QueenOfRubovia · 06/06/2017 21:51

I honestly think if you asked 100 strangers in the street if they'd move in this situation that most would say yes. I really don't believe that people are that stubborn and mean

I agree. My point was, from the OPs point of view, I wouldn't book those two separate seats and cross my fingers that somebody would move. I think it's a bit cheeky to assume strangers will accommodate my requirement. I'd move if asked, but I'd never dream of booking unsuitable seats and then expect others to move.

ExPresidents · 06/06/2017 21:51

If I needed help, I would ask for it, yes. I hope if anyone needed my help they would ask for it.

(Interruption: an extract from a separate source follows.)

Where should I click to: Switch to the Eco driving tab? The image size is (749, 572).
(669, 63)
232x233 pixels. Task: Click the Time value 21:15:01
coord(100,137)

That doesn't mean everyone's asking each other for help 'all the time'. But with the state of the world as it is at the moment I find it absolutely baffling that anyone wants to live so shut off and unwilling to lend each other a hand.

LiviaDrusillaAugusta · 06/06/2017 21:51

And asking people is entitled and rude. Presumably that isn't name calling or snarky either

OhTallulah · 06/06/2017 21:51

I wouldn't mind someone asking me, I wouldn't mind asking and I wouldn't be offended if they said no.

I didn't imagine the poster who said she would tell the OP she was rude and entitled would be smiling when she did that so not really being ironic to say hatchet faced.

OhTallulah · 06/06/2017 21:52

Asking people isn't rude and entitled, expecting it and demanding it would be rude and entitled.

LiviaDrusillaAugusta · 06/06/2017 21:52

There was a thread a while back in which someone said they would go up to a stranger in the street and ask for a tampon - that truly boggled my mind. Outside of MN world, people aren't like that.

strawberrypenguin · 06/06/2017 21:53

Hmm partly it would depend on how you asked me but I'd think it was pretty entitled that you'd obviously booked knowing you weren't seated together then expected me to move anyway. I probably would but it would piss me off

LiviaDrusillaAugusta · 06/06/2017 21:53

I wouldn't go up to someone and ask them for a favour. I would be concerned that I was taking the piss

ExPresidents · 06/06/2017 21:53

Asking people for help if you need it is NOT entitled and rude. It really is not.

Ratatatouille · 06/06/2017 21:53

Aaahhh this phone app. Sorry for the double posts.

toastedbeagle · 06/06/2017 21:54

I can't see the problem myself if you're moving people towards centre stage . How big is he? My 5 year old DD always sits on my lap in theatre / cinema anyway . I'd book them.

LiviaDrusillaAugusta · 06/06/2017 21:55

If you need it then fine, as in your arm is falling off and you need an ambulance.

If you want it because you cba to book the right seats or whatever, that's totally different

QueenOfRubovia · 06/06/2017 21:56

You don't even need to move the entire row. You could ask the seat next to the one you plan to book nearest the aisle to swap with the other seat you book

If it's not a group of 5 people, it means that person will be sitting away from their group, and inbetween 2 people they don't know.

NavyandWhite · 06/06/2017 21:56

This reply has been deleted

Message withdrawn at poster's request.

user1487941567 · 06/06/2017 21:56

No. I have to check theatremonkey to rate my seat before I book. It tells you view, how reasonable the price is, how much leg room and other tips before you book. There's no way I'd do all that research only to have someone ask me to move because they couldn't be bothered to put the work in themselves.

You'll need a booster in the front row.

OhTallulah · 06/06/2017 21:56

A young woman passed my car today, I was sitting waiting for someone else.
The young woman came back and asked if I had any change to get a sandwich with, I didn't have any and said so, I didn't think she was rude or even entitled, she asked, I said sorry I didn't have any, she smiled and carried on walking.